Verifying properties of well-founded linked lists
We describe a novel method for verifying programs that manipulate
linked lists, based on two new predicates that characterize reachability
of heap cells. These predicates allow reasoning about both
acyclic and cyclic lists uniformly with equal ease. The crucial insight
behind our approach is that a circular list invariably contains
a distinguished head cell that provides a handle on the list. This observation
suggests a programming methodology that requires the
heap of the program at each step to be well-founded, i.e., for any
field f in the program, every sequence u.f, u.f.f, . . . contains at
least one head cell. We believe that our methodology captures the
most common idiom of programming with linked data structures.
We enforce our methodology by automatically instrumenting the
program with updates to two auxiliary variables representing these
predicates and adding assertions in terms of these auxiliary variables.
To prove program properties and the instrumented assertions,
we provide a first-order axiomatization of our two predicates. We
also introduce a novel induction principle made possible by the
well-foundedness of the heap.

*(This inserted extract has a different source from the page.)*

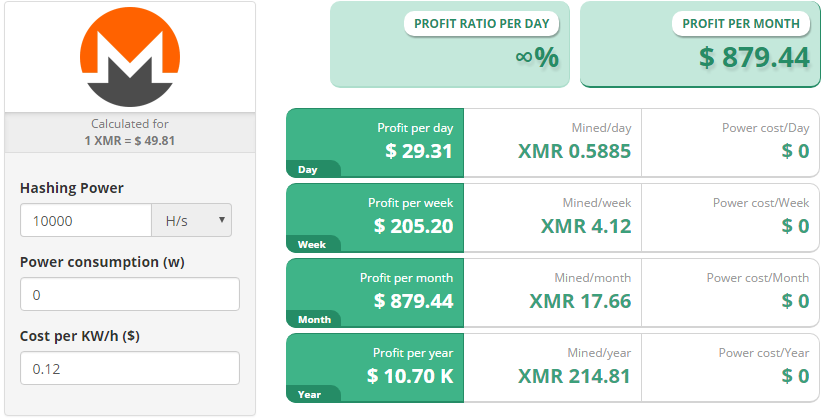
Task: Click the XMR 17.66 mined per month value
Action: coord(580,301)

We use our induction principle to
derive from two basic axioms a small set of additional first-order
axioms that are useful for proving the correctness of several programs.
We have implemented our method in a tool and used it to verify
the correctness of a variety of nontrivial programs manipulating
both acyclic and cyclic singly-linked lists and doubly-linked lists.
We also demonstrate the use of indexed predicate abstraction to
automatically synthesize loop invariants for these examples.